Beatles Day à Mons : à la rencontre des Beatlemaniaques

© Olivier Donnet
Julien Broquet
Julien Broquet Journaliste musique et télé

Chaque année, le temps d’une journée, Mons célèbre John, Paul, George et Ringo à coups de concerts, de marchés, de conférences et d’expos. Visite au royaume des Beatlemaniaques, du sergent poivre et des sous-marins jaunes…

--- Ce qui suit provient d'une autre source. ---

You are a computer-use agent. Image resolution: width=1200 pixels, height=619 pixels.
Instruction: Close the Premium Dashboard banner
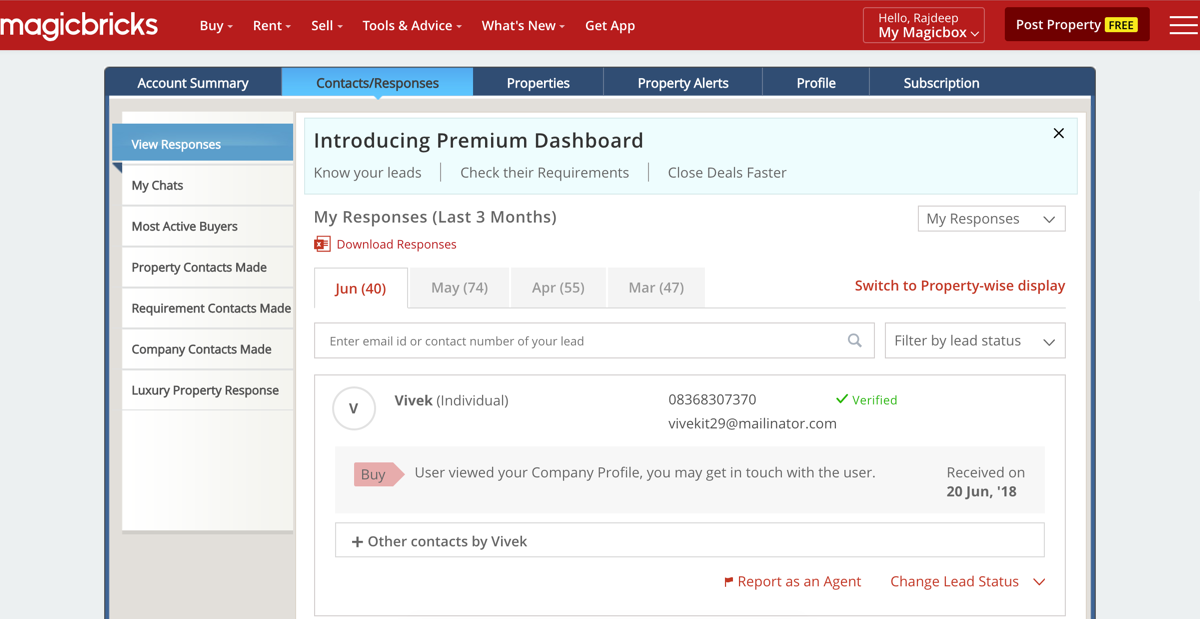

Drapeaux Classic 21, promeneurs aux T-shirts Revolver, bagnole immatriculée « Beatles »… No doubt: on n’est pas à l’entrée du salon de la bière avec lequel les fans des quatre garçons éternellement dans le vent partagent l’immense Mons Expo en cet ensoleillé week-end d’octobre. Expositions, conférences, concerts… A deux pas de la gare encore en chantier de Calatrava se tient le 29e Beatles Day. Dans la ville du Doudou, d’Elio et de Suarez, aujourd’hui, on mange du fish and chips au son de Sergent Pepper, achète des tasses à café à l’effigie des Fab Four et on se fait caricaturer en mode Ringo Starr par un mec (Gérard Eléouët) qui a illustré un bouquin de Ruquier.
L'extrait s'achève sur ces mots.